Okay, so let's just fast forward things a bit to where I finally sleepily turned over on my side facing him, still breathing slow and regular. My left arm carelessly flopped over and... I discovered he was on his side facing away from me. Feeling his soft ass was almost like heaven. I could have settled for just that and nothing else. Honest.
But then he sleepily moved away from me a little. I cringed. But still, I was asleep, so my left hand flopped carelessly over until it was palm up right beside him, but still not touching... and then it happened. Something happened and there was no going back.
Or to put it another way, all at once, my left hand was stuck underneath him. I could have yanked it away, but he'd turned over - still breathing slow and regular - and would you believe it, my hand was in exactly the right place.
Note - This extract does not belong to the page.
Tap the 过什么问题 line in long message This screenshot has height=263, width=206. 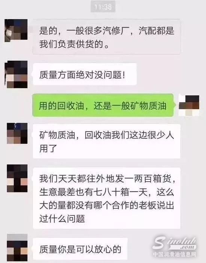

I'd never had the opportunity to really feel his dick before, there had been times at the Y when I'd fleetingly brushed up against it, but now I was palming the muther. My hand was stuck underneath him. So this wasn't “almost heaven”, it was. It felt pretty small. But soft and warm and a bit wiggly and I could feel his balls and his soft downy pubes and he was sweating a little and it was just wonderful and I was about to shoot off right then and there... and then... he rolled back over on his side. Well shit.
But we were both still breathing slow and regular like. And then he rolled back on top of my hand again. Oh boy. Glad I didn't move it. Well, of course I didn't. Because I was sound asleep. Only, guess what, this time his dick wasn't one bit soft and wiggly, it was hard as a... well, let me think here... it was as hard as a long skinny nail. Or spike. Or maybe a small pipe. Exactly how long it was, I'm not sure, but I'd say under five inches. It didn't seem like its circumference had increased much, but it was... well, it was wonderful. I could tell his toes were twitching. And it was sort of twitching as well. And I was leaking.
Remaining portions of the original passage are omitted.